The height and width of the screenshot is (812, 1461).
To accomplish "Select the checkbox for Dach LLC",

==

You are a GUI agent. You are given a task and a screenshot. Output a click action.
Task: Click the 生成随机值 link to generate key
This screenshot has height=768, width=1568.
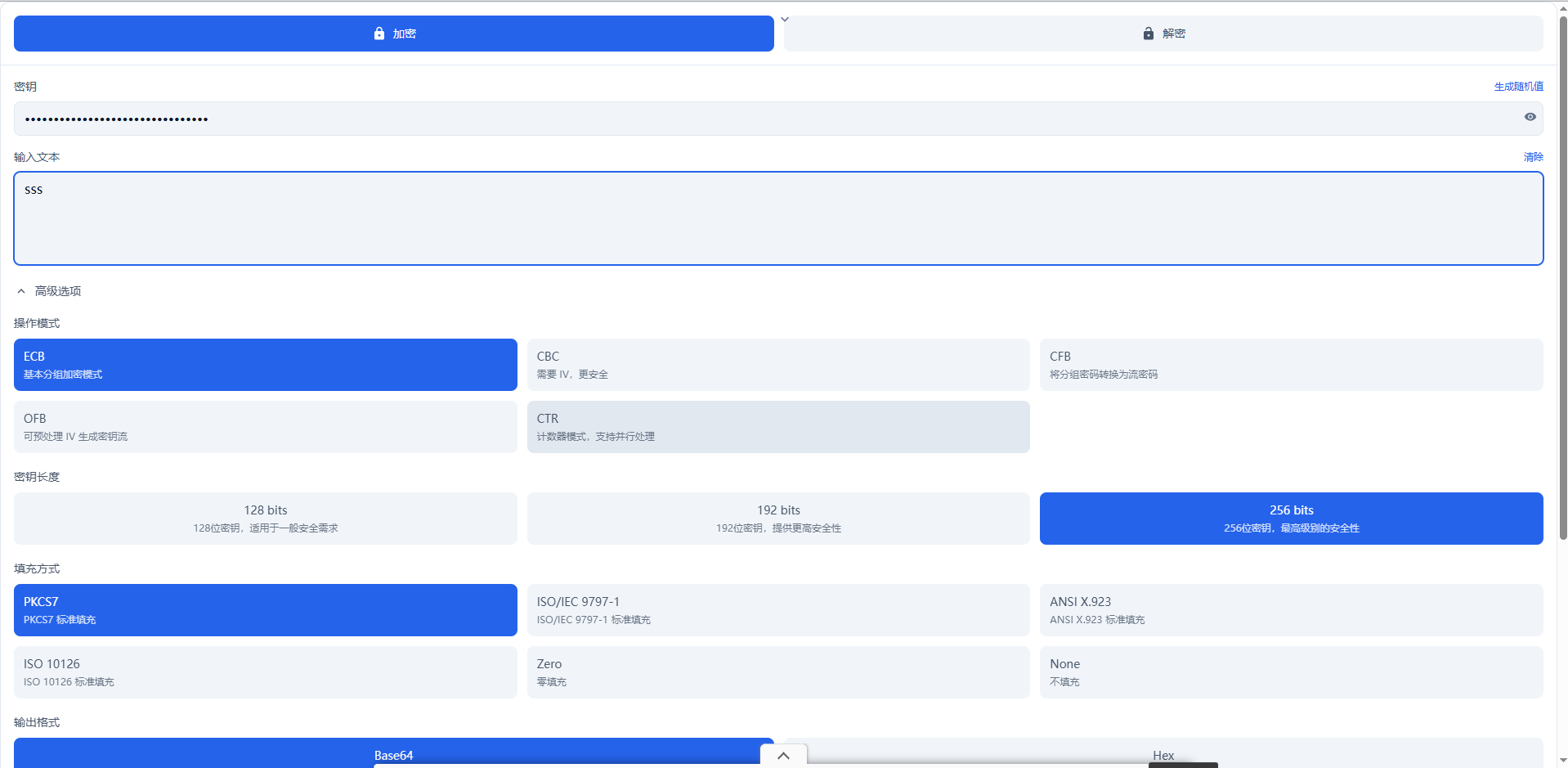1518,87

Exercise goal: Can you repeat the rows from the line with "The height and" to the line with "the checkbox for", switching "checkbox" to "toggle" and leaving everything else unchanged?

Response to the task:
The height and width of the screenshot is (812, 1461).
To accomplish "Select the toggle for Dach LLC",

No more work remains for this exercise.